Buku setebal 552 halaman ini mengisahkan sekaligus mengungkap sejarah para leluhur tanah Jawa dengan apik. Uniknya, buku yang pernah menyabet pemenang lomba karya non fiksi terbaik 2020 di ajang Act Writers Center, Canbera, Australia ini ditulis oleh turis berkebangsaan New Zeland, dosen senior di Australian National University (ANU), yaitu George Quinn.
Tentu saja hal ini sebuah tamparan keras bagi kita, orang Indonesia. Di saat ilmuwan bangsa ini abai, tak ada yang memperhatikan atau melirik topik buku ini, George Quinn dengan pekanya menggarap buku ini dengan begitu menawan. Padahal, ia sama sekali tak memiliki hubungan darah, emosional, atau bahkan spiritual dengan para leluhur tanah Jawa.
- Iklan -
Ziarah
Bagi masyarakat Indonesia, ziarah merupakan tradisi yang sudah mengakar sejak ratusan tahun silam. Bahkan, jauh sebelum Islam datang, orang Indonesia sudah mengenal dan menjalankan praktik ziarah. Tak hanya orang Indonesia saja yang menjalankan praktik ziarah, bahkan sebagian besar masyarakat di belahan dunia, tak terkecuali bangsa Arab dipercaya juga melakukannya. Konon, mereka meyakini bahwa arwah leluhur yang sudah tiada mempunyai kekuatan dan kendali untuk mewujudkan segala impiannya.
Oleh sebab itu, pada masa awal munculnya Islam, Rasulullah SAW sempat melarang ziarah sebagai bentuk kehati-hatian dalam menjaga keimanan umat Islam. Namun, seiring pesatnya dakwah Islam di penjuru dunia, dan semakin kuatnya aqidah umat Islam, Nabi memperbolehkan ziarah.
Menurut Rasul, dengan berziarah seseorang dapat mengingat kematian, juga dapat melembutkan hati. Sebagaimana sabda beliau yang diriwayatkan dari banyak sumber:”Dulu, aku melarang kalian untuk ziarah kubur. Ziarahilah kubur, sesungguhnya hal itu dapat melembutkan hati, meneteskan air mata, dan mengingatkan pada kehidupan akhirat. Jangan mengucapkan perkataan yang batil ketika ziarah kubur.”
Perkembangan Ziarah di Indonesia
Dewasa ini, praktik ziarah di Indonesia mengalami peningkatan yang sangat drastis. Hal demikian tentu cukup mengherankan di tengah terpaan modernitas dan kemajuan teknologi yang begitu pesat. Bagi sebagian orang, ziarah dianggap haram, usang, dan tentu saja ketinggalan zaman. Namun, faktanya para peziarah atau yang biasanya disapa sarkub (sarjana kuburan) dari tahun ke tahun semakin membludak jumlahnya.

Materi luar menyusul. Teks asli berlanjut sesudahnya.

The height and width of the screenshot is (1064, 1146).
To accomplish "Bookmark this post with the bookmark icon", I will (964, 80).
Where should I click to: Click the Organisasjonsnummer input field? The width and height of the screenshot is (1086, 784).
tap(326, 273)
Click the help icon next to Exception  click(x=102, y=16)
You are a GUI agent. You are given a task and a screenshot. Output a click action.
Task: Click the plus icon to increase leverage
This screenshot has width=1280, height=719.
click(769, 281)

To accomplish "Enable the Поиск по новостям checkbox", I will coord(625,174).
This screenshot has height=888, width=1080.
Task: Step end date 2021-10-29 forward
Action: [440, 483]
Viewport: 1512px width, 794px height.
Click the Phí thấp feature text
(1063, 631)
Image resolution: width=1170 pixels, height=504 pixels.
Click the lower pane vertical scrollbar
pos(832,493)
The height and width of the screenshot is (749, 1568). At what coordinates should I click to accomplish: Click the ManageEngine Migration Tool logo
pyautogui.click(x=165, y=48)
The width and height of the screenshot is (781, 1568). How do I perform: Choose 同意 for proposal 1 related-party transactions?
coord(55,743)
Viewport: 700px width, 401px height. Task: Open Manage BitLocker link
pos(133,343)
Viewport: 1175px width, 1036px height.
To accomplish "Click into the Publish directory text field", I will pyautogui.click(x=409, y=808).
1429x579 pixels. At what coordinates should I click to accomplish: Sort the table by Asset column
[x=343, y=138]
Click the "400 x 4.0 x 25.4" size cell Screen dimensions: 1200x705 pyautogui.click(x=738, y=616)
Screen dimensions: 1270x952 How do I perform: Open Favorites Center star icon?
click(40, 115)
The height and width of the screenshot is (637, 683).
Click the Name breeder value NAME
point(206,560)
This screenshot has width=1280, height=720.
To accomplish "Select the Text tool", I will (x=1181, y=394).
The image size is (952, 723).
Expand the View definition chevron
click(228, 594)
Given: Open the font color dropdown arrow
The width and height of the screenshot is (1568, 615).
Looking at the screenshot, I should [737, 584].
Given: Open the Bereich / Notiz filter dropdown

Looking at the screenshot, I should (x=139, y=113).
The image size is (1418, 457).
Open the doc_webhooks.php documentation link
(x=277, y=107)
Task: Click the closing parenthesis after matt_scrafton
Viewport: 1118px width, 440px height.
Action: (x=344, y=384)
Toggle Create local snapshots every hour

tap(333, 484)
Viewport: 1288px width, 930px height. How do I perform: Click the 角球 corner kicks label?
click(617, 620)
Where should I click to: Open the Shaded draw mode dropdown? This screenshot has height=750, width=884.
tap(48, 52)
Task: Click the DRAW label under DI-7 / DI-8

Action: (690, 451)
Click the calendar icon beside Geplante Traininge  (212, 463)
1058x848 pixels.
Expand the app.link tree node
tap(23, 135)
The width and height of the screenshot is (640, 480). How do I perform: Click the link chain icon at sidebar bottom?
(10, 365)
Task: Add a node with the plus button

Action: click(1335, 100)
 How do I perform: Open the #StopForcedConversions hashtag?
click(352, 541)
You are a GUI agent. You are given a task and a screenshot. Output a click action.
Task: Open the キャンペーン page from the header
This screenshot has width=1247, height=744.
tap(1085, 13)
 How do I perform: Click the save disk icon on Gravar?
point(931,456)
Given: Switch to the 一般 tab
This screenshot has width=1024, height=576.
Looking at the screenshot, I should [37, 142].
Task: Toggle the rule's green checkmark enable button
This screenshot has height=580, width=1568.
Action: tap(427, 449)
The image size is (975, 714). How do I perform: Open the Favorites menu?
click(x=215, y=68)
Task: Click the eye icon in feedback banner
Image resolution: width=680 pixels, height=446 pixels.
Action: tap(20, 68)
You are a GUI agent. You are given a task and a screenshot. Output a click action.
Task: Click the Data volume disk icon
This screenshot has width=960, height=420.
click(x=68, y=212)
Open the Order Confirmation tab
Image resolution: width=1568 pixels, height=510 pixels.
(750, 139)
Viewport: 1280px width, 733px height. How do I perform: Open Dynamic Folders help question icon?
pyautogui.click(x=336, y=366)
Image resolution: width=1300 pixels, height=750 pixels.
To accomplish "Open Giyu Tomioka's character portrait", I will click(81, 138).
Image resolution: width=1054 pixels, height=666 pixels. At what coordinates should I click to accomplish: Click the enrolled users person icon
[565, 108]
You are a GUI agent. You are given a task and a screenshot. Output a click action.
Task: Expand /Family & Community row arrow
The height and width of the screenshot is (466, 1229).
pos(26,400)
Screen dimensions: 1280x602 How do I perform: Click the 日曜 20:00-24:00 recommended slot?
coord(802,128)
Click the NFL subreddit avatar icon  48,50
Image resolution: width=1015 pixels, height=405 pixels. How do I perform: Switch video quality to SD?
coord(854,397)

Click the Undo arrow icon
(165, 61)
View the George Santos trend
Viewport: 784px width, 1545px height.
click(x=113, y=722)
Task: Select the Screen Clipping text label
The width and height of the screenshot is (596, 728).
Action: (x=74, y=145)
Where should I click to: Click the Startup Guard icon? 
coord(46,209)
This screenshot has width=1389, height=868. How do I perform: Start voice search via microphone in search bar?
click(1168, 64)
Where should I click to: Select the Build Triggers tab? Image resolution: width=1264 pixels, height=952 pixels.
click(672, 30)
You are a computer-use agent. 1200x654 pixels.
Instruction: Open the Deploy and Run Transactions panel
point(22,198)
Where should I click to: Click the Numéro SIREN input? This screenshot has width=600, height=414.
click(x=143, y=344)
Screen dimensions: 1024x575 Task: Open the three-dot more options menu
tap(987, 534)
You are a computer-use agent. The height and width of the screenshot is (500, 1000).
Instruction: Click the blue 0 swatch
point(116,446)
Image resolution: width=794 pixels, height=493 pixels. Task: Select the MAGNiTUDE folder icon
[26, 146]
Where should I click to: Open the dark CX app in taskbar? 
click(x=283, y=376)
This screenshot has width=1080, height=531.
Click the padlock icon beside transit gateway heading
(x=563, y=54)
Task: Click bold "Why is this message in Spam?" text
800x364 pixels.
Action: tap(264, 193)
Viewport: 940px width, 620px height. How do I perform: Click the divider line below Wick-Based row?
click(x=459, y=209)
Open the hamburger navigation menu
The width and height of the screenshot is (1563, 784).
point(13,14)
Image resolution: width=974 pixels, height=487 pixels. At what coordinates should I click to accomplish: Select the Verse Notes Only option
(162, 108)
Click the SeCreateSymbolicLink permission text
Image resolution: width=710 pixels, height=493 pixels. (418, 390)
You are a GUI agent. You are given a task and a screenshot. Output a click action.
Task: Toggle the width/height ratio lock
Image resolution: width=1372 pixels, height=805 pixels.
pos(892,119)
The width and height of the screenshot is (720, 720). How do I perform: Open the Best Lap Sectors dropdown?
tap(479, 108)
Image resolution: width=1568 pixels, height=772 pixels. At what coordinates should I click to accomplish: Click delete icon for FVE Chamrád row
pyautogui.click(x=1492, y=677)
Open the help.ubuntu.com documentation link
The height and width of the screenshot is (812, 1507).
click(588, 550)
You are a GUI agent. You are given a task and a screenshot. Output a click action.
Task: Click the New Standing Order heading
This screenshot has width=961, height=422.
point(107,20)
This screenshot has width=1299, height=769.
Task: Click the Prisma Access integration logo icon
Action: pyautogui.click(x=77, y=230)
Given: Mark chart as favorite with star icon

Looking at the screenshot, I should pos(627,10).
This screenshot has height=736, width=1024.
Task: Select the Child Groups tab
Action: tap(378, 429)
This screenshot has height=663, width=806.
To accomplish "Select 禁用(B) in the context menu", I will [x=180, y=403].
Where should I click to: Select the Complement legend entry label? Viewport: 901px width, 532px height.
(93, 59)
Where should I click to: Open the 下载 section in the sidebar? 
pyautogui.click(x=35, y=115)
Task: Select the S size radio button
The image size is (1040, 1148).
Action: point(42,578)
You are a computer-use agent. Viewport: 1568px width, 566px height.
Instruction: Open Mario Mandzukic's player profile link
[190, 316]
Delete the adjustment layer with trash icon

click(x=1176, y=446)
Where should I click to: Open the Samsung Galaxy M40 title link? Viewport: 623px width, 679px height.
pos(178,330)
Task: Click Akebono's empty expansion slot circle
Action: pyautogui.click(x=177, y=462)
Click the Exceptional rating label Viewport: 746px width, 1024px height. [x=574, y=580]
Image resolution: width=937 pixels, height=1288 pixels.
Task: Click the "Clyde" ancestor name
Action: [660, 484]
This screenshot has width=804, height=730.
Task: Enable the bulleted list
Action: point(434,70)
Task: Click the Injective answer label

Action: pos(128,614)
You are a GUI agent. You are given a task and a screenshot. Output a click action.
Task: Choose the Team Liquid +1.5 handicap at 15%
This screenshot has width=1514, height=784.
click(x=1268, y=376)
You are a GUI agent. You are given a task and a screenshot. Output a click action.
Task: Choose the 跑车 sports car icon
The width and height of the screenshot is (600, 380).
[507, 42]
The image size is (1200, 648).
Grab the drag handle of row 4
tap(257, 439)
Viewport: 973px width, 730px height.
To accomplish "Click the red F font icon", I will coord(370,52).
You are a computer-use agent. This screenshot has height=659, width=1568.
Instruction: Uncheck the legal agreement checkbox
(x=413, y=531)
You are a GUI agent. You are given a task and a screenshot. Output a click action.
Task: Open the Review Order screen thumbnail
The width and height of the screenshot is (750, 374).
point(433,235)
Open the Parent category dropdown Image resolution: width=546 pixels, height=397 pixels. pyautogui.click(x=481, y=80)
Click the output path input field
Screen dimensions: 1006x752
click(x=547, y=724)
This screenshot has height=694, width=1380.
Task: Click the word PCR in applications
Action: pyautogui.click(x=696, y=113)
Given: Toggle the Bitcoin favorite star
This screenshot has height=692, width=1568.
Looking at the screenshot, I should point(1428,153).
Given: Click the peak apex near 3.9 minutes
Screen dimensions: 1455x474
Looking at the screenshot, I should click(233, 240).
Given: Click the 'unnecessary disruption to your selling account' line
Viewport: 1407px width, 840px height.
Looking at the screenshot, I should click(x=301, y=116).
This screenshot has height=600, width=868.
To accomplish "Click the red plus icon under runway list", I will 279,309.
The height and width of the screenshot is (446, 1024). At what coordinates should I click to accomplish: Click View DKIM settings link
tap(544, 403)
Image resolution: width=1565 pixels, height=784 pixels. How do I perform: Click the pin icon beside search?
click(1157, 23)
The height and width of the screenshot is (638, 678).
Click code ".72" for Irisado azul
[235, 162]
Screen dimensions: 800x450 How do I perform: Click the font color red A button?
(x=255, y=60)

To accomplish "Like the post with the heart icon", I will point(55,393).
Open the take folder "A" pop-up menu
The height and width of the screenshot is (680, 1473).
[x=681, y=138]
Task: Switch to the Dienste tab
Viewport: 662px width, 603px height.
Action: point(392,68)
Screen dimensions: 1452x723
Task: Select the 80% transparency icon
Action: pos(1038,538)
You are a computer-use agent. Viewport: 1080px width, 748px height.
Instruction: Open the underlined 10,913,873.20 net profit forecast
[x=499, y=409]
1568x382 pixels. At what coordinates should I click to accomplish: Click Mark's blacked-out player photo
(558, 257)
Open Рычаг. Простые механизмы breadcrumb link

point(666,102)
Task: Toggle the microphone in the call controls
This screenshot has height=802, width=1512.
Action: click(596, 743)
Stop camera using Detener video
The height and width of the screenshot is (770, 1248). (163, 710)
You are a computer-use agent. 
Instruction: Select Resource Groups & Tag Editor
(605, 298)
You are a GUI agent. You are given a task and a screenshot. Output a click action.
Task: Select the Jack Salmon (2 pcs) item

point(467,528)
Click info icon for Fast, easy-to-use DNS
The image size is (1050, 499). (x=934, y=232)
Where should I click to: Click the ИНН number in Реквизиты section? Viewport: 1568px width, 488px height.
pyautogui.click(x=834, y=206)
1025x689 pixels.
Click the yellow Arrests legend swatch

David Armstrong, seorang mahasiswa Australia, pada tahun 2006 pernah melacak jumlah pengunjung di beberapa makam yang dikeramatkan oleh orang Jawa. Makam Maulana Malik Ibrahim di Gresik, misalnya, pengunjungnya meningkat hingga 10 kali lipat. Yang semula 128.905 pengunjung pada tahun 1988 menjadi 1.556.651 pengunjung pada tahun 2005.
Makam Sunan Bonang di Tuban pun demikian, dari 618.047 menjadi 618.047. Bahkan, pengunjung makam Ibrahim Asmorokondi di Tuban meningkat tajam hingga 40 kali lipat. Dari 11.886 menjadi 467.896. Belum lagi makam Gus Dur, dalam sehari makam mantan presiden keempat ini mencapai 10.000 peziarah menjelang bulan puasa Ramadhan. (hlm 471-73). Tentu saja fenomana ini sangat menarik untuk ditelisik.
George Quinn dalam buku ini menyebut bahwa budaya ziarah Jawa, dengan keragaman dan kontradiksinya, merupakan gugatan terhadap ragam baku agama Islam yang semakin menguat di lanskap keagamaan Indonesia sejak tahun 1980-an. Ia juga melihat bahwa ziarah lokal sangat islami, tetapi memadukan Islam dengan sejarah lokal, semangat kuno yang melekat di tempat lokal, dan gado-gado praktik ibadah yang akarnya tertanam jauh pada masa pra-Islam (hlm 8).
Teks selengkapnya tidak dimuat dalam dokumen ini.